Commenting on the programme, MDP Field Training Programmes Director, Dr Joseph Assan, School of Natural Sciences, TCD stated: “The MDP field placement and clinical training programme in Rwanda has allowed the 20 MDP students to work on individual projects which address issues of practical development concern that have been identified by partner development organisations operating in Rwanda. This approach has enabled the students to formulate and implement projects that have direct relevance to Rwanda’s national poverty reduction programme and its vision to become a middle-income country by 2020. Working with high profile national and international development organisations has also helped the students to apply some of the conceptual approaches and theoretical frameworks taught in the classroom, thus ensuring that the students receive the needed exposure as future development practitioners and have the experience and profile necessary for securing employment upon graduation”.
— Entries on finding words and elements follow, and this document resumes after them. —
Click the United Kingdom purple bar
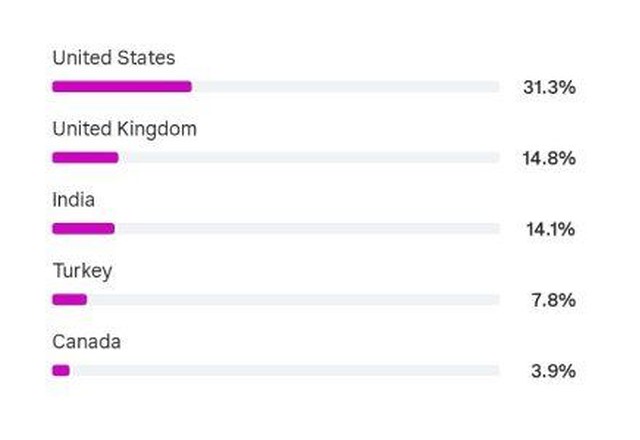 tap(85, 158)
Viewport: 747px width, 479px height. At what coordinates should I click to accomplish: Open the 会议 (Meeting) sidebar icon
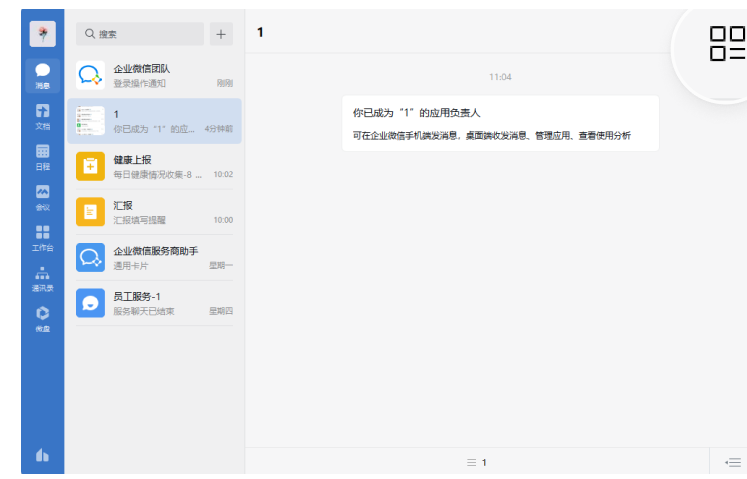click(42, 197)
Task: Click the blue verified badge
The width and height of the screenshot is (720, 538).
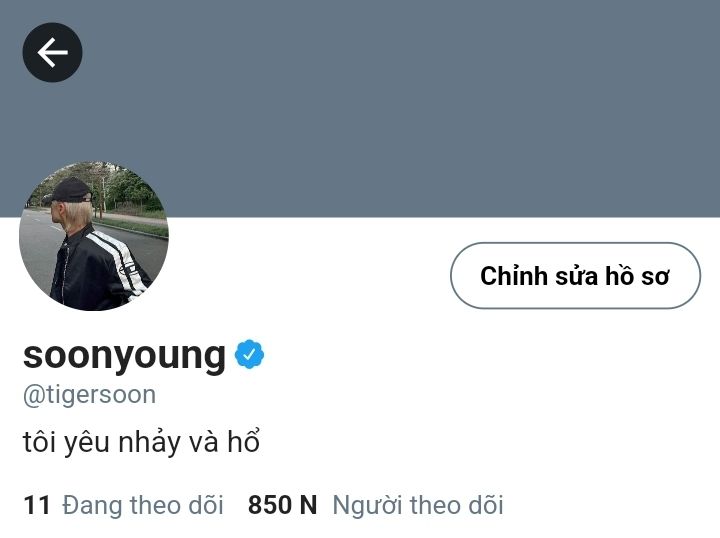Action: (249, 354)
The first cohort of 20 students on the TCD-UCD Master’s in Development Practice has spent the past three months in Rwanda, hosted by the National University of Rwanda.  Their time in Rwanda has been largely spent designing and implementing real-world operational sustainability interventions that address critical environment, health, development and livelihood threats in collaboration with Rwanda-based partners, including CARE International, Millennium Village Project, the Great Apes Trust and Rwanda National Parks. These interventions are distributed throughout Rwanda.

The students will return to Dublin in September for the academic year and then spend next summer on internships with major international development and development-related organisations in Geneva.

While half of the students are Irish the other students originate from Afghanistan, Brazil, Kenya, Tanzania, Uganda, Canada, the USA, France and Sweden.